In fact, Mahle is likely only on the team because of that unique roster construction. He’s great for a team with extra regular season-caliber starters but a shortage of playoff arms; at his best, he’s a clear fit in a postseason rotation. The AL West isn’t exactly a cake walk, but with three Wild Card slots and a talented roster, I like the Rangers’ chances of finding their way past 162 games. Given that, someone like Mahle makes perfect sense; they already have the first half covered for him, which makes him a much better fit for them than for a team that is truly pitching-needy.

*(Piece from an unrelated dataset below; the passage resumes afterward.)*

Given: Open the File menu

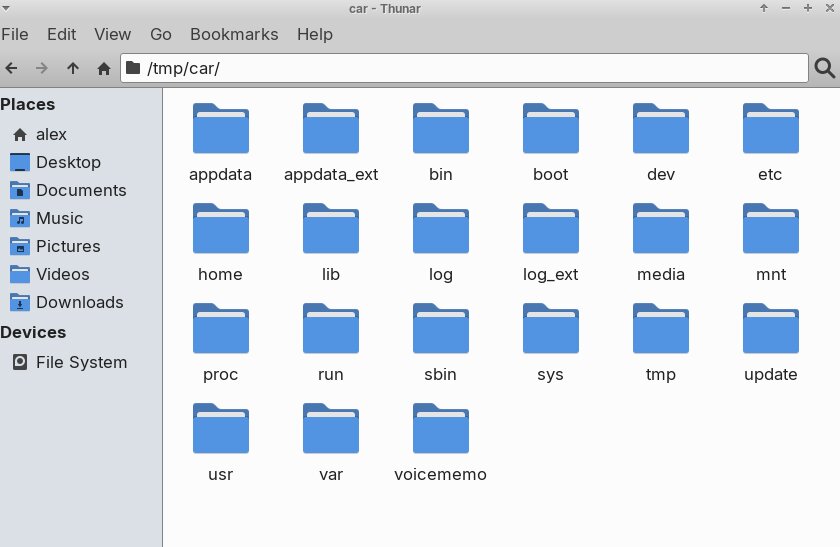Looking at the screenshot, I should coord(15,34).
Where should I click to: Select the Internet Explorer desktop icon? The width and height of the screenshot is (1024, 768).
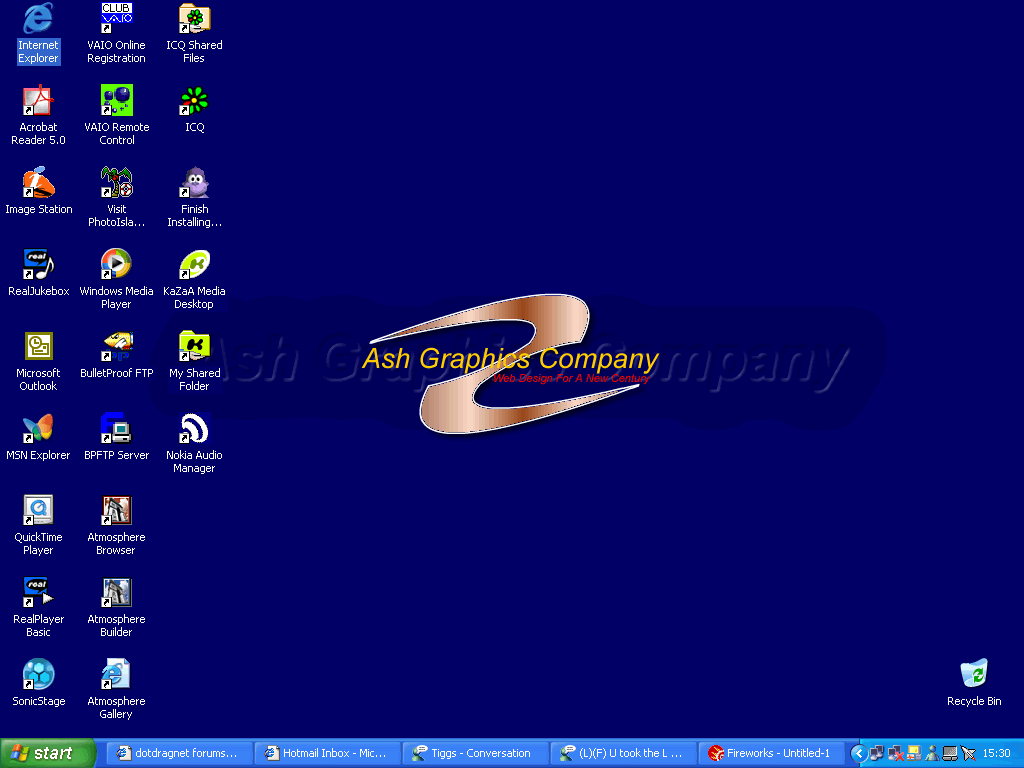[x=38, y=19]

That’s not to say that there are no risks with this plan. The Texas bullpen was shaky last October, and that was with Heaney, Gray, Dunning, and Bradford covering 22 innings. We project them as one of the worst bullpens in baseball in 2024; the guys they’re using as injury fill-ins in the first half might have helped make that unit less of a liability, but instead they’ll have to deal with weak relief pitching for at least the first half of the season, and potentially the entirety of it. The resources the team spent on Mahle could likewise have gone to adding another trustworthy reliever; instead, they’re going towards shoring up the playoff rotation.

The other question: Where should the team put all these guys when their injured trio of starters returns? Bradford is the youngest and has the least service time, but I think he’s probably up for good; he looked good out of the bullpen in the playoffs and in limited major league work last year. Dunning is miscast as a reliever; he’s more of a command and variety type. I’m not sure the bullpen has room for both of them as well as Heaney; that’s a lot of long relief types for one roster, and the Texas bullpen is lacking impact late-inning arms more than anything else, so it’s a slightly awkward fit.

Of course, it probably won’t come to that. If the Rangers have taught us anything about pitching in assembling this crew, it’s that health is never a given. Sure, few teams have eight starters as solid as Texas’ crop, but eight will no doubt become seven or six or even five by September. In fact, another risk to the plan of building in a second-half rotation upgrade is that if anyone in the rotation gets hurt early on, the depth dries up fairly quickly. Owen White is probably the best option here, but he looked uninspiring in the minors in 2023, and he’s the good option. Sure, the Rangers have eight solid starters – but when three of them are starting the year injured, there’s plenty of risk.

Just so we’re clear: I think the risk is worth it. As far as I’m concerned, this is a brilliant team-building plan. It’s really hard to find four starters that you trust for the playoffs. Excellent teams like the Dodgers, Braves, and Astros struggle with it. It feels much easier to upgrade a leaky bullpen or find an extra left-field bat than to add premium arms. The Rangers are leaning into that, and supplementing their plans with pre-determined injury fill-ins. This is really smart roster construction; when Texas brings a fearsome rotation into the playoffs next year, it might feel like luck, but the team is putting in a lot of work now to make that future possible.